American medical science remains long past due for a comprehensive reckoning with how its past misconceptions about race have bequeathed the “race-as-biology” paradigm to clinical practice via the institutionalization of racially inflected CPGs in all areas of care delivery.
The racialization of medical protocols exacerbates health inequities in ways that are literally incalculable—they are difficult, if not impossible, to measure. We can’t accurately compare illness rates between populations that are not tested and treated based on the same symptomatic criteria, precisely because we have less data on the group being tested less often and treated less readily. We also can’t clearly assess the damage inflicted upon the undertested group via delayed or denied care, given that there are no counterfactual data that can demonstrate how much sooner they could have potentially benefited from equitable protocols.
There are signs that the gravity of these concerns is beginning to find purchase within the medical community. In June of 2021, the AAP finally announced that the UTI guideline will be “retired” due to the “improper use of race” in its formulation. This decision bears far-reaching implications for advancing equity in pediatric care.

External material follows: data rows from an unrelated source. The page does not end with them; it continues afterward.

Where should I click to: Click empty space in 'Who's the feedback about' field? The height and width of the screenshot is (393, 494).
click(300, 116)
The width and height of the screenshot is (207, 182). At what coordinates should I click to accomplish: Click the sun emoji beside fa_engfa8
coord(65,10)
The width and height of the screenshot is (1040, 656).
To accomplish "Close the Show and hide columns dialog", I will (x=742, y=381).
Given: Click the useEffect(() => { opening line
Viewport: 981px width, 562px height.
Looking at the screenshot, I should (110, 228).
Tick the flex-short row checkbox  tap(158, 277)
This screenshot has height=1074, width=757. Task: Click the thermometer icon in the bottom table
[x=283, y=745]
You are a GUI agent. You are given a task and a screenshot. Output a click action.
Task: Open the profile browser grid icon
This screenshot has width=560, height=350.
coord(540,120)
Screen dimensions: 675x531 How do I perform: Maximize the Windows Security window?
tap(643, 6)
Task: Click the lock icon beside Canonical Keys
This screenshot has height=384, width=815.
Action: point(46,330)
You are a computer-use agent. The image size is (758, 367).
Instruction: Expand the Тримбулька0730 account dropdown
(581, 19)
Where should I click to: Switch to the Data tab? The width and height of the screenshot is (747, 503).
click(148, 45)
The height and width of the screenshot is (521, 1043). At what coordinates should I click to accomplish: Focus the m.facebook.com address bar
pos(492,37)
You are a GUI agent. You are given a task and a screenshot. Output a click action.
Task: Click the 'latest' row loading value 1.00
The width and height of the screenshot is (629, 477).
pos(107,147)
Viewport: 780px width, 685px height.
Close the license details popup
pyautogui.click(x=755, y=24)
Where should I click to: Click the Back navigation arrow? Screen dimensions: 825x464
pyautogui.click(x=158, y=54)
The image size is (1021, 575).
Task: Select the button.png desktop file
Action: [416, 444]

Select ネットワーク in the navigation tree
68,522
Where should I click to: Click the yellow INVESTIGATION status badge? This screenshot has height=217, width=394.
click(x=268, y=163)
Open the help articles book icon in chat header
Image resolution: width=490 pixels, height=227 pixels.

Nonetheless, American medical science remains long past due for a comprehensive reckoning with how its past misconceptions about race have bequeathed the “race-as-biology” paradigm to clinical practice via the institutionalization of racially inflected CPGs in all areas of care delivery. This past year, the NIH, the AMA, and the AAP have made public commitments to work towards mitigating racial inequities in medical care. While all have laid out plans for changes to be made in developing operating procedures and research guidelines for the future, it remains to be seen how these organizations will address the codified inequities currently in use for existing CPGs. Disentangling contemporary praxis from the racism historically embedded in medical “knowledge” is a necessary if not sufficient condition if we are to make meaningful progress in excising the reproduction of structural racism through health care in the future.